> Work instruction: Copy, pictures aside: the lines below from the one that holds "At what coordinates" through the final line of the listing, both ends included, exactly as they are and nothing else.

== Data extract ==

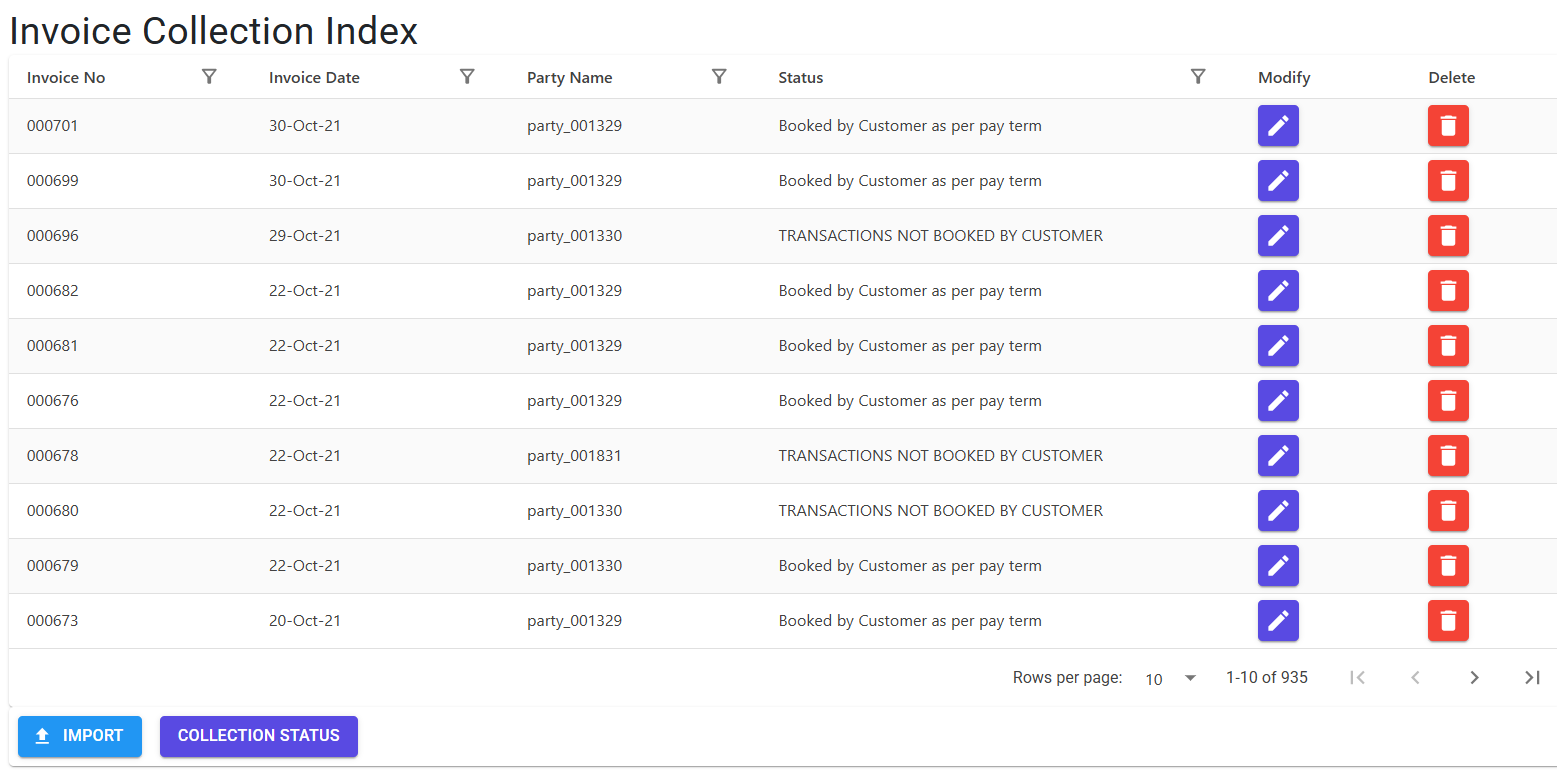
Task: Edit invoice 000673 with the pencil icon
Action: point(1278,621)
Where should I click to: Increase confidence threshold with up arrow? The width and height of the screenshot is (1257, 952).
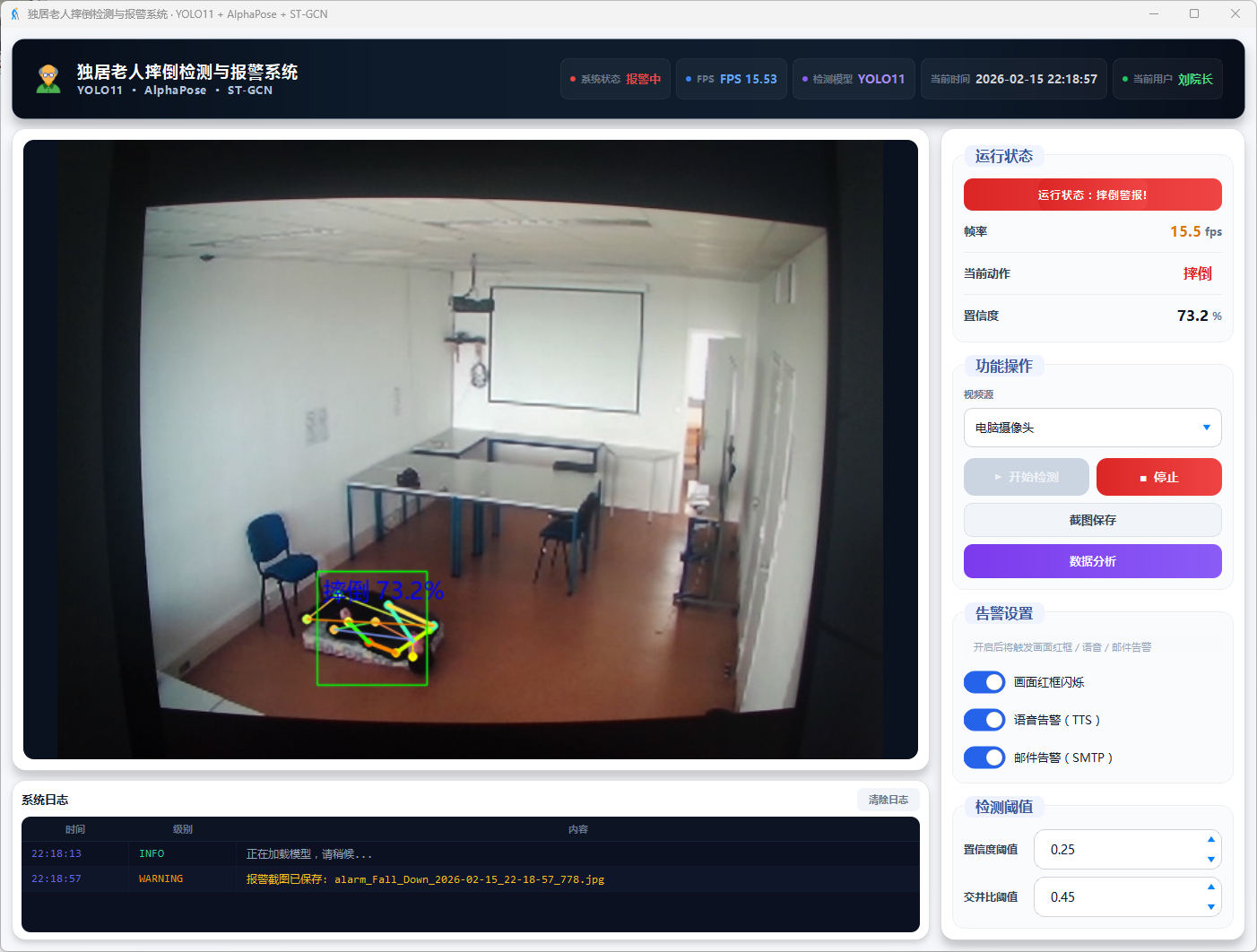pyautogui.click(x=1210, y=840)
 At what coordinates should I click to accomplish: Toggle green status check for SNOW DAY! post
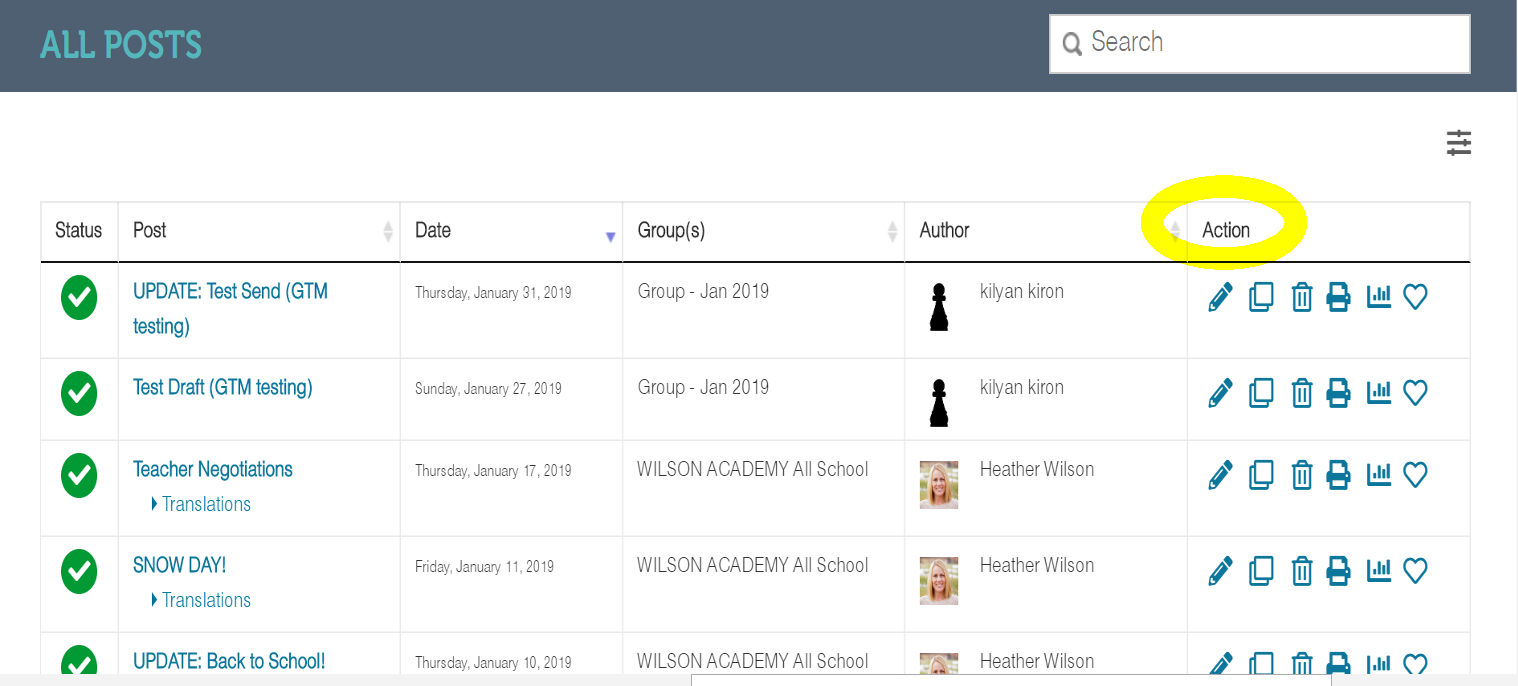pyautogui.click(x=79, y=572)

===

> Reply:
 At what coordinates should I click to accomplish: Toggle green status check for SNOW DAY! post
pyautogui.click(x=79, y=572)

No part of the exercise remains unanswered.